Here is a sampling of recipes:

  • Steel-cut oats with squash and tahini
  • Peanut butter and greens sandwich
  • Spicy beans and greens over polenta
  • Grilled eggplant, scallion, and white bean dip
  • Black beans with scallion-lime vinaigrette, avocado, and spinach
  • White bean, tomato, and dill salad with charred romaine
  • Cold sweet potatoes with spiced seeds and yogurt
  • Sweet potato and tahini soup
  • Broken pasta with roasted mushrooms, caramelized onions, walnuts, and pesto’d Ricotta
  • Cauliflower and kimchi sandwiches
  • Roasted broccoli sauce
  • Savory zucchini beer bread
  • Polenta and pine nut biscotti

 

For my preliminary recipe, I went with the kale-cabbage slaw with quinoa and brown sugar-dijon vinaigrette.  The recipe is pretty easy (to reiterate, nothing in the books seems to be complicated as the author promised in the introduction).  You make some quinoa. You salt and massage the kale and cabbage. You make a vinaigrette. Finally, you mix it all together.

The vinaigrette was very sweet.  I know… that’s a really obvious thing to say when it’s got “brown sugar” as part of the name.  But I’d say start with half the amount of brown sugar, and then add as needed. The amount you want is going to depend on the punch of your mustard.  I was using a homemade mustard (my first attempt at mustard so it could have been better) that didn’t have much punch, so I only needed 4 teaspoons instead of the full 2 tablespoons.

I enjoyed this.  It preps ahead really well.  Because kale and cabbage are really sturdy greens, this slaw made for great work lunches.  But as much as I liked it, I didn’t love it. Which is totally ok! It doesn’t mean that I won’t make it again.  It just means that I’ll try out some of the other salad/slaw recipes in this book before I go back to this one.
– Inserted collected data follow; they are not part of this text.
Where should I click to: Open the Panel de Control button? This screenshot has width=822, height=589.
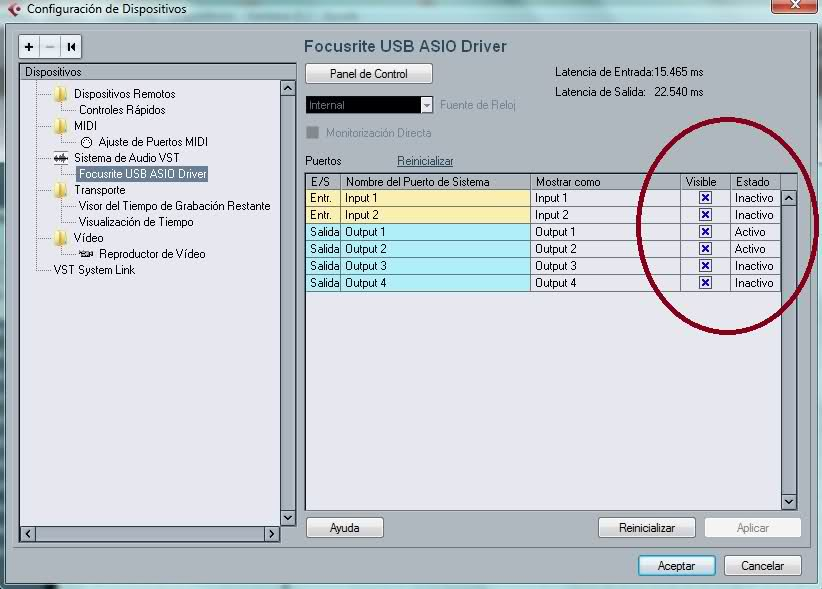369,74
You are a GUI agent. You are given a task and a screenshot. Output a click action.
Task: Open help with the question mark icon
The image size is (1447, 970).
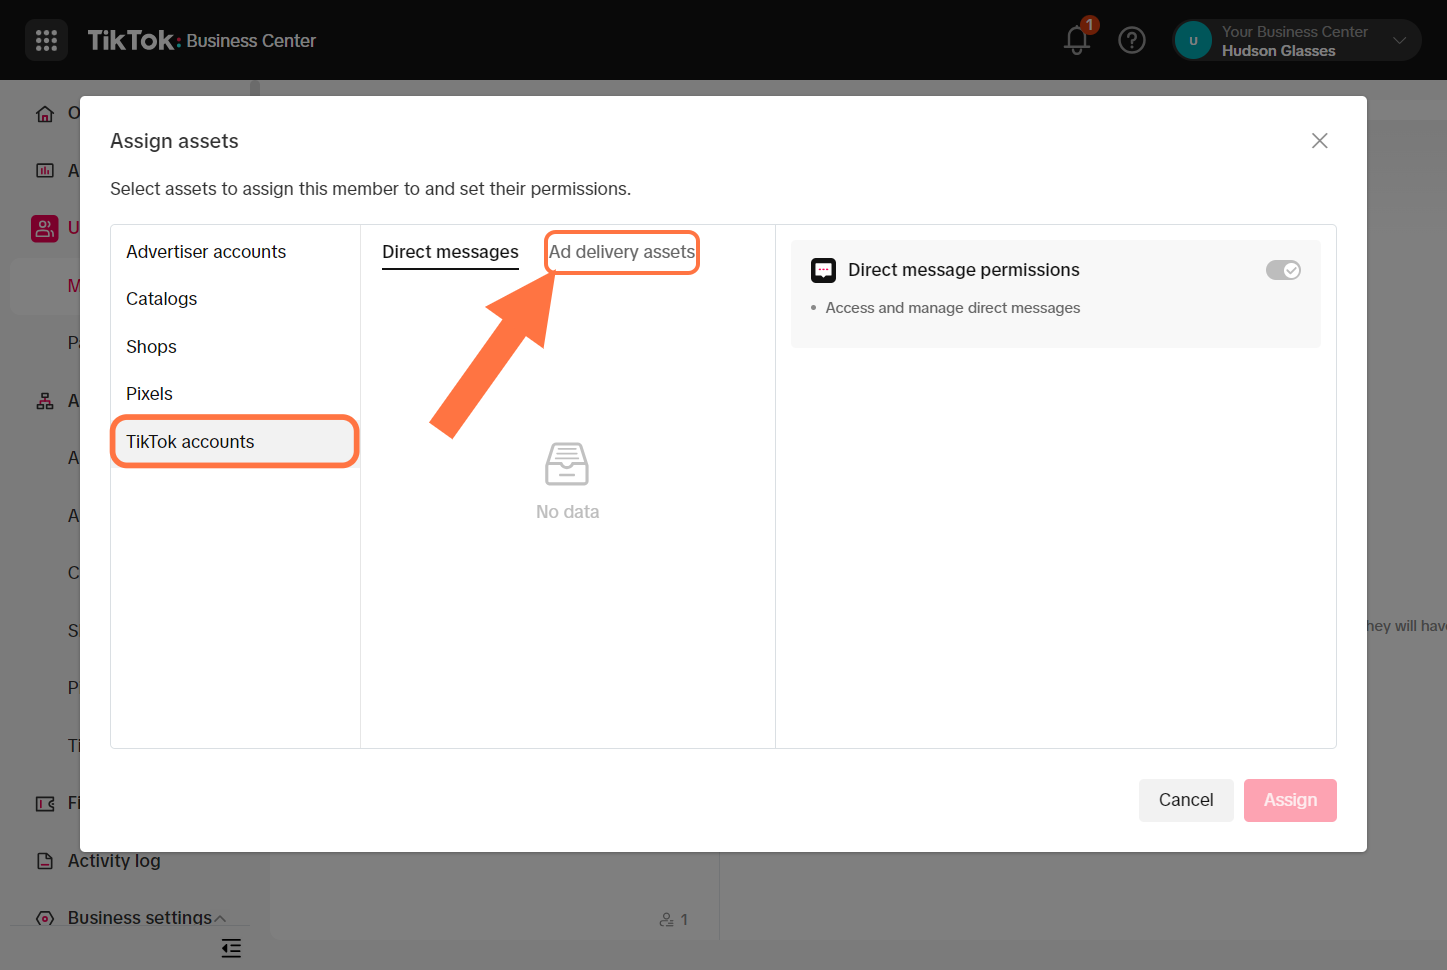[1132, 40]
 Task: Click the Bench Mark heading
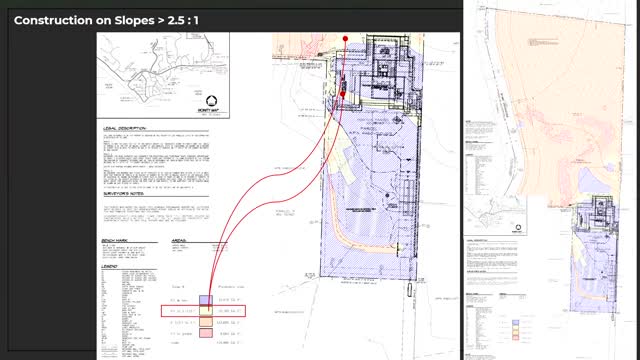(115, 240)
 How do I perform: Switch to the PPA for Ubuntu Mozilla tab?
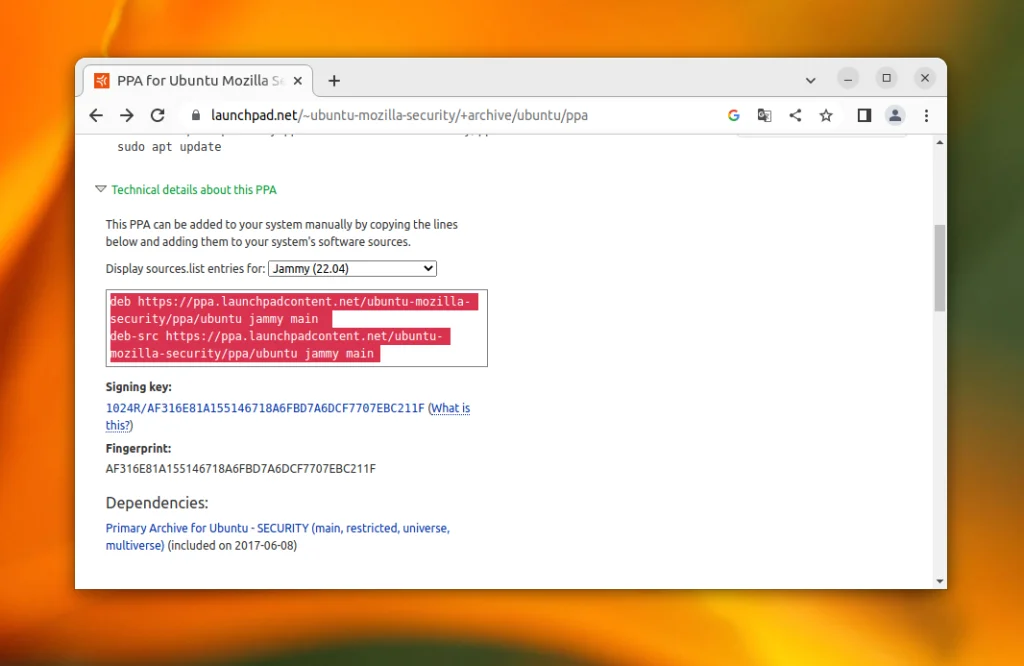200,80
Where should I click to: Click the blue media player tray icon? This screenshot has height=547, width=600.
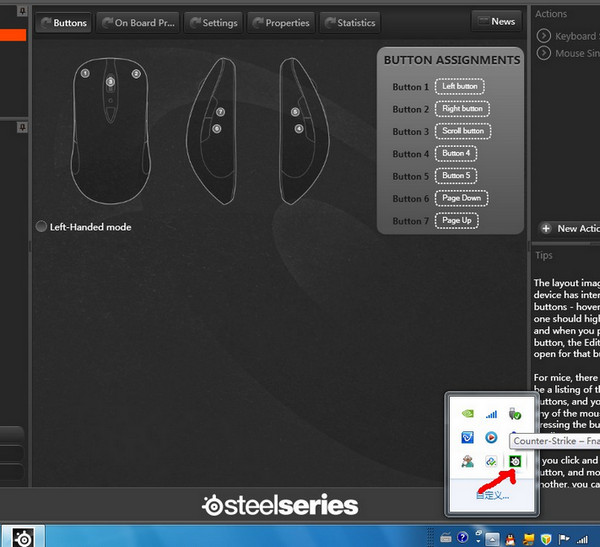[x=491, y=437]
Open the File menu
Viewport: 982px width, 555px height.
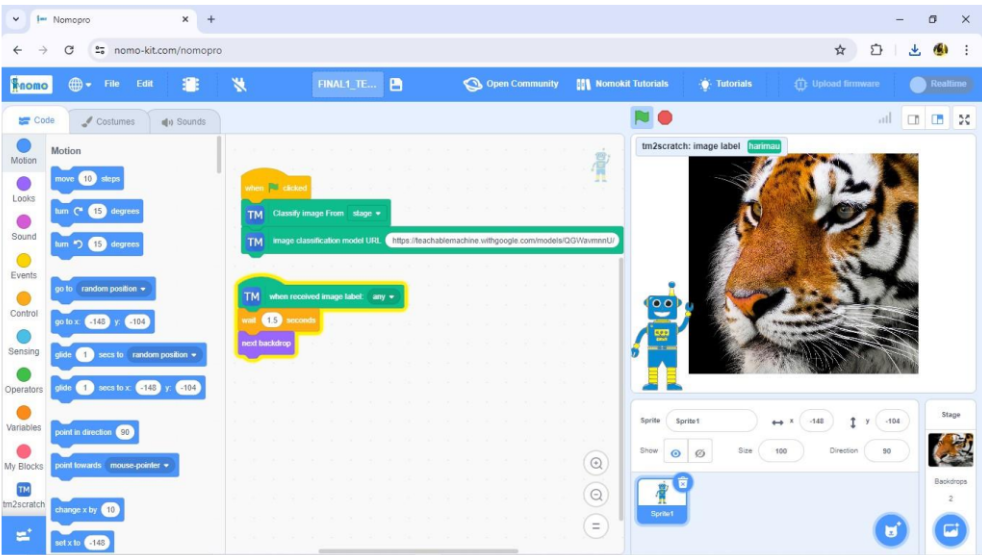(112, 84)
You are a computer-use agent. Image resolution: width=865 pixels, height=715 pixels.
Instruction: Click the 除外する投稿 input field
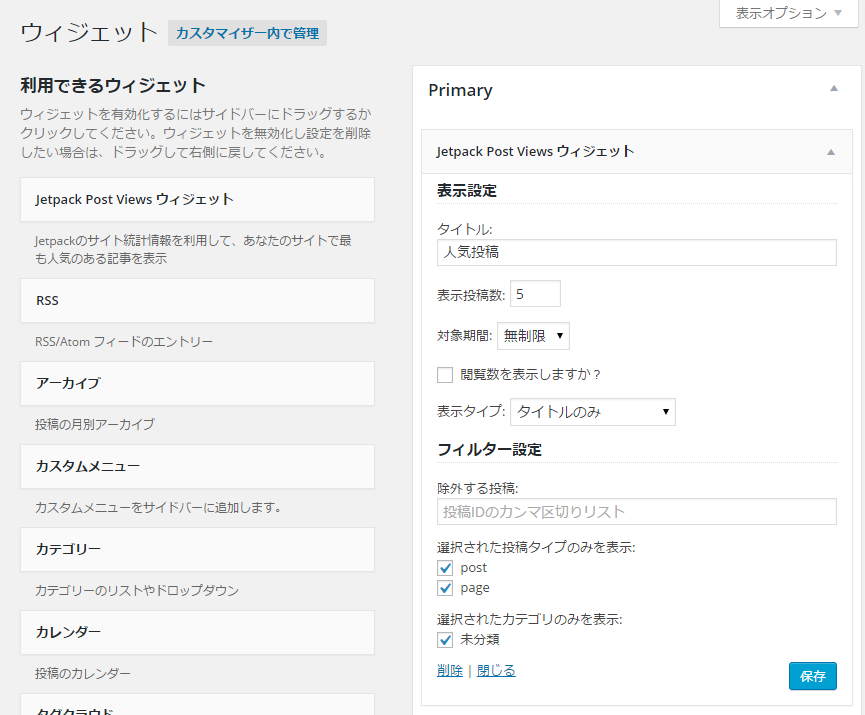[637, 511]
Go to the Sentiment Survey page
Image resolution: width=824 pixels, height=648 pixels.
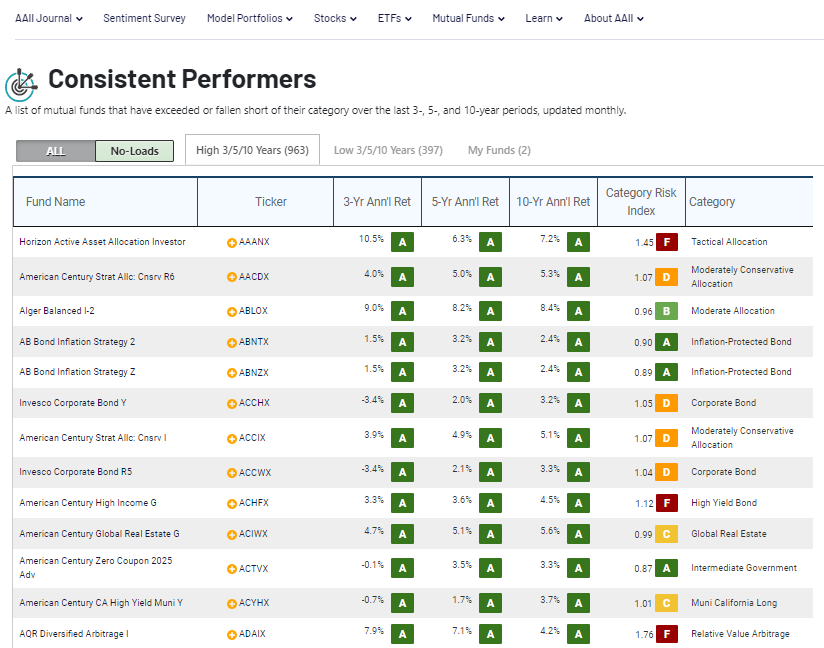tap(144, 17)
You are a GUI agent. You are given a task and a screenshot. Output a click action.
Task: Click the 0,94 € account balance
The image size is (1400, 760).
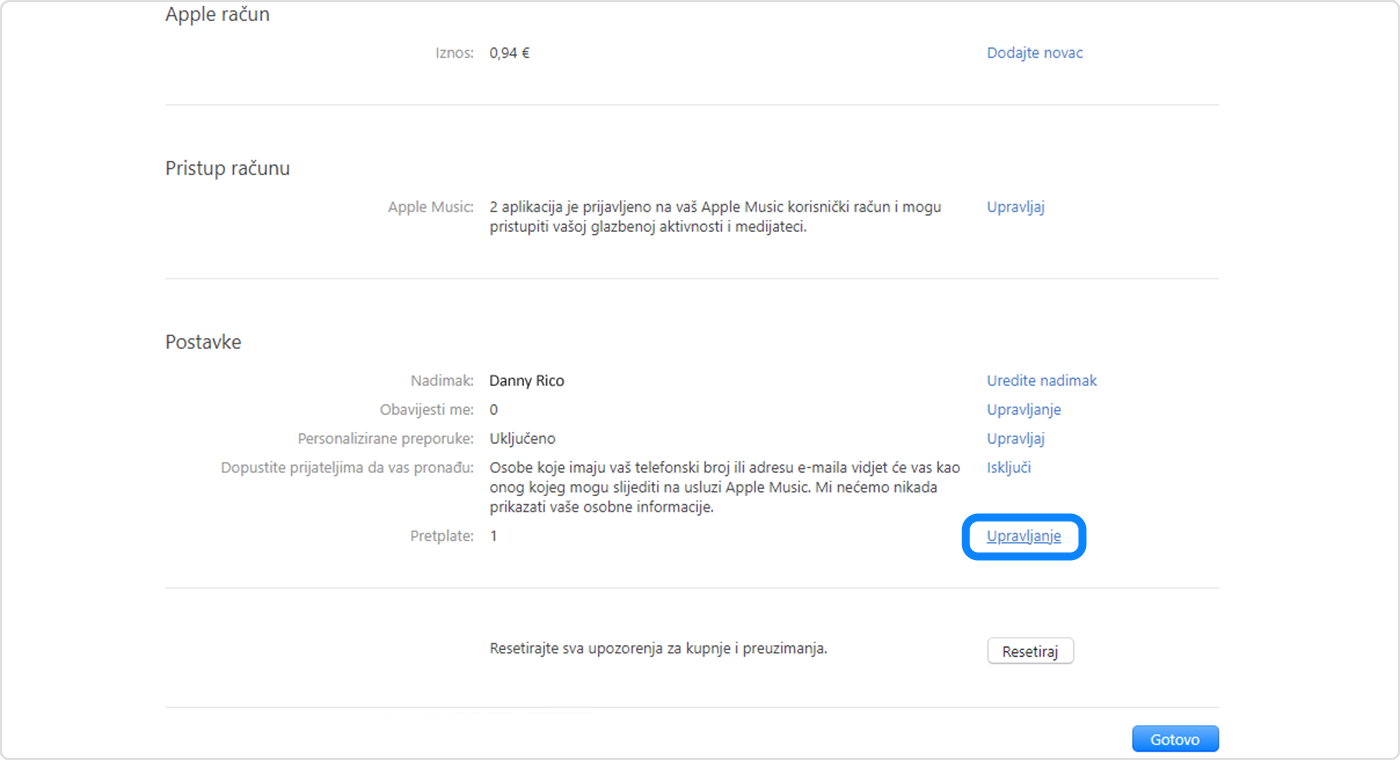(x=510, y=52)
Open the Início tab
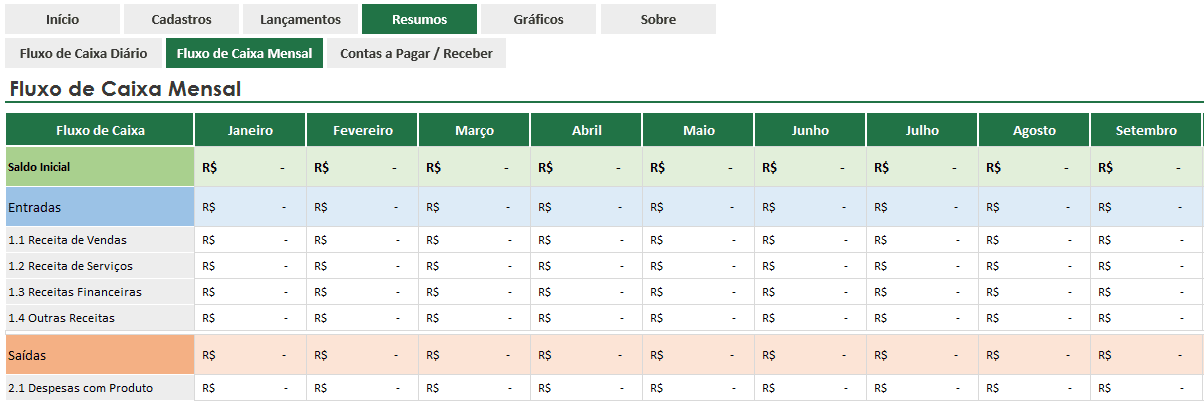The image size is (1204, 401). click(x=62, y=19)
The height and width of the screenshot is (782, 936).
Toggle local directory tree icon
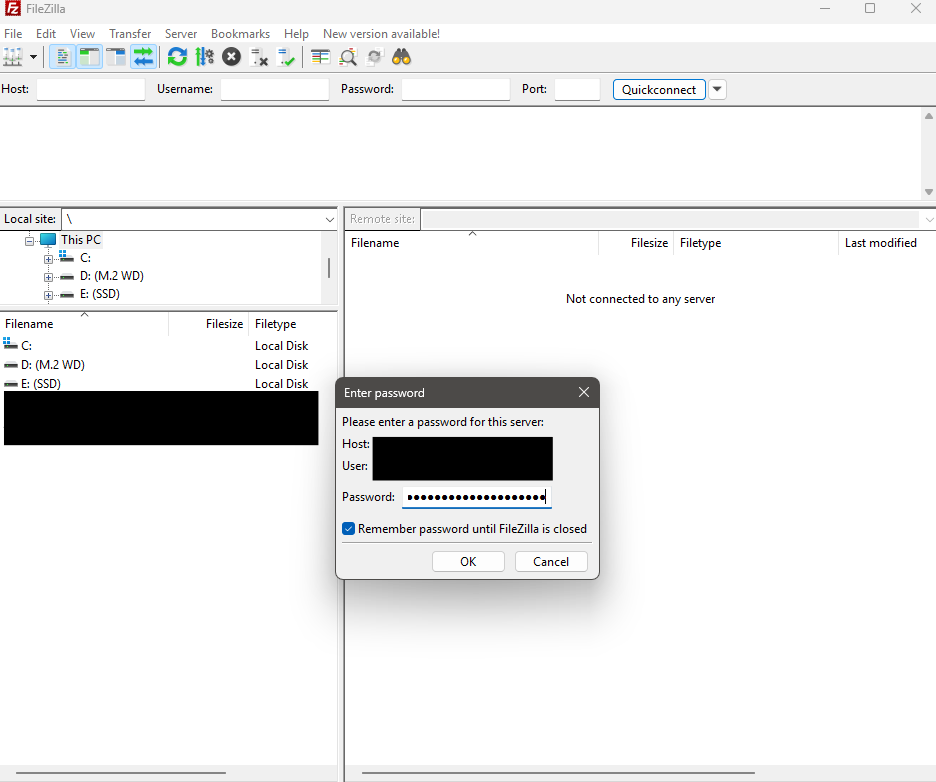(90, 57)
I felt compelled to make another recipe almost as soon as I finished the slaw.  Since I had some cabbage left from the slaw (and I happened to have cheese in the fridge), I made the cheesy cabbage and white bean soup.  I’m glad I did too. It was another easy recipe to put together, and perfect to eat on a February day in Boston. It was really cozy and had a lot of good flavor.  (To be fair, since I’m not vegetarian, I was using a homemade chicken broth for it.) I like it so much that this soup is definitely going into the regular rotation.  

“Start Simple” is available as of this week.  Definitely pick up this book whether or not you’re vegetarian.  (Yes, the book is vegetarian but it doesn’t feel like the intention of the book is to necessarily espouse vegetarianism.)  The collection of recipes here are just great ideas for incorporating more vegetables in your everyday diet without being overwhelming or complicated.

 

Disclaimer – I kindly received this book from Harper Wave for this review.  I’m not getting paid for this post. The views and opinions expressed are purely my own.  

 

Reference Links:

https://www.lukasvolger.com/

https://www.lukasvolger.com/books

http://www.harperwave.com/

 

One Hour Dairy Free Cheese, a cookbook review

I have a weird fascination with faux cheeses.  In case you’re not sure what I’m referring to, I mean products made with nuts and nutritional yeast, and label themselves as cheese for people who are vegan or dairy free.  It might be because, while I like cheese, I am not obsessed with it. I have friends who can eat nothing but cheese for days and they’d be happy.  Me? Not so much. I like mozzarella and queso fresco, but I’m not interested in feta and really dislike goat cheese.

To be fair though, it’s less of an obsession and more of a “how close does this taste like the real thing?” curiosity.  Or maybe even, “could I like this better than the real thing?”  (I would love a goat cheese replacement that I liked.)

I’ve made faux cream cheese and faux grated parmesan, both of which were really tasty and I plan to make again.  But this time around, I thought I’d try a Claudia Lucero recipe.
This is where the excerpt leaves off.